Your instructions » Using the entries below, transcribe exactly the line containing "Select Azure Advanced" and each line that follows it to the end.

Data for review »

^^^^^^^^

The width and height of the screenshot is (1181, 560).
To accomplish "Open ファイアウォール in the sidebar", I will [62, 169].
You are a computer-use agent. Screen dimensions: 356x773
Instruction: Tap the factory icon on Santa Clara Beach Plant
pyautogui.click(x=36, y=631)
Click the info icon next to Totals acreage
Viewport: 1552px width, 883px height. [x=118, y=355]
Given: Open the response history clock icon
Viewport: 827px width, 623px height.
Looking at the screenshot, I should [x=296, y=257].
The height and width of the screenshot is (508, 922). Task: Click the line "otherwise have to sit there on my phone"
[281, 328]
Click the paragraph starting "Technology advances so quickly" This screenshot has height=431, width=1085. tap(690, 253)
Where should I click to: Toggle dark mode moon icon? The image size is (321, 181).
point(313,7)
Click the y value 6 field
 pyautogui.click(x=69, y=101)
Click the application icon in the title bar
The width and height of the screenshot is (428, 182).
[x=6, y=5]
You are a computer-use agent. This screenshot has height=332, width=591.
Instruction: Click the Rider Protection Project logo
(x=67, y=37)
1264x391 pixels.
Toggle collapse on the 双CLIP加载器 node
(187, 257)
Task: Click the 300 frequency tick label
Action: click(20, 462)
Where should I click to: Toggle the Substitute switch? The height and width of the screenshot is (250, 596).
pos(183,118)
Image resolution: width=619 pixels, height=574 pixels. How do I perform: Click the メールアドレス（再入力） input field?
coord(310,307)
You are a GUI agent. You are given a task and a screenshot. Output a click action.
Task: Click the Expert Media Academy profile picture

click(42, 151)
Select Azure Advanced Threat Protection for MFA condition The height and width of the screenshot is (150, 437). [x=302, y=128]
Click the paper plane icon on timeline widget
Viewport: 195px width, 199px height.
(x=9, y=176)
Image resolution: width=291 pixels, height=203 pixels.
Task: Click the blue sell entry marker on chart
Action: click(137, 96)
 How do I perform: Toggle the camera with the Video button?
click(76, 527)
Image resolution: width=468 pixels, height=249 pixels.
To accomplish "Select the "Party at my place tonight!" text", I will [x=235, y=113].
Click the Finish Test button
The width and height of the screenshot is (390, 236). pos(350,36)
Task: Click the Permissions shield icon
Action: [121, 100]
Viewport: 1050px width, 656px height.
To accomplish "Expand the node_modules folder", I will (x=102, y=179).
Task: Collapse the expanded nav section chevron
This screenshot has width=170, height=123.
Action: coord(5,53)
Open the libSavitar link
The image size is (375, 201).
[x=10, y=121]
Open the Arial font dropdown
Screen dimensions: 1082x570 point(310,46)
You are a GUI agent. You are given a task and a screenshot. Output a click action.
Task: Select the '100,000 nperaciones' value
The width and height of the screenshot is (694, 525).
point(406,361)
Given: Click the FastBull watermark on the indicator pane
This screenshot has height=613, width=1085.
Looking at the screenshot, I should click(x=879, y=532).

^^^^^^^^

Expected answer »
Select Azure Advanced Threat Protection for MFA condition The height and width of the screenshot is (150, 437). [x=302, y=128]
Click the paper plane icon on timeline widget
Viewport: 195px width, 199px height.
(x=9, y=176)
Image resolution: width=291 pixels, height=203 pixels.
Task: Click the blue sell entry marker on chart
Action: click(137, 96)
 How do I perform: Toggle the camera with the Video button?
click(76, 527)
Image resolution: width=468 pixels, height=249 pixels.
To accomplish "Select the "Party at my place tonight!" text", I will [x=235, y=113].
Click the Finish Test button
The width and height of the screenshot is (390, 236). pos(350,36)
Task: Click the Permissions shield icon
Action: [121, 100]
Viewport: 1050px width, 656px height.
To accomplish "Expand the node_modules folder", I will (x=102, y=179).
Task: Collapse the expanded nav section chevron
This screenshot has width=170, height=123.
Action: coord(5,53)
Open the libSavitar link
The image size is (375, 201).
[x=10, y=121]
Open the Arial font dropdown
Screen dimensions: 1082x570 point(310,46)
You are a GUI agent. You are given a task and a screenshot. Output a click action.
Task: Select the '100,000 nperaciones' value
The width and height of the screenshot is (694, 525).
point(406,361)
Given: Click the FastBull watermark on the indicator pane
This screenshot has height=613, width=1085.
Looking at the screenshot, I should click(x=879, y=532).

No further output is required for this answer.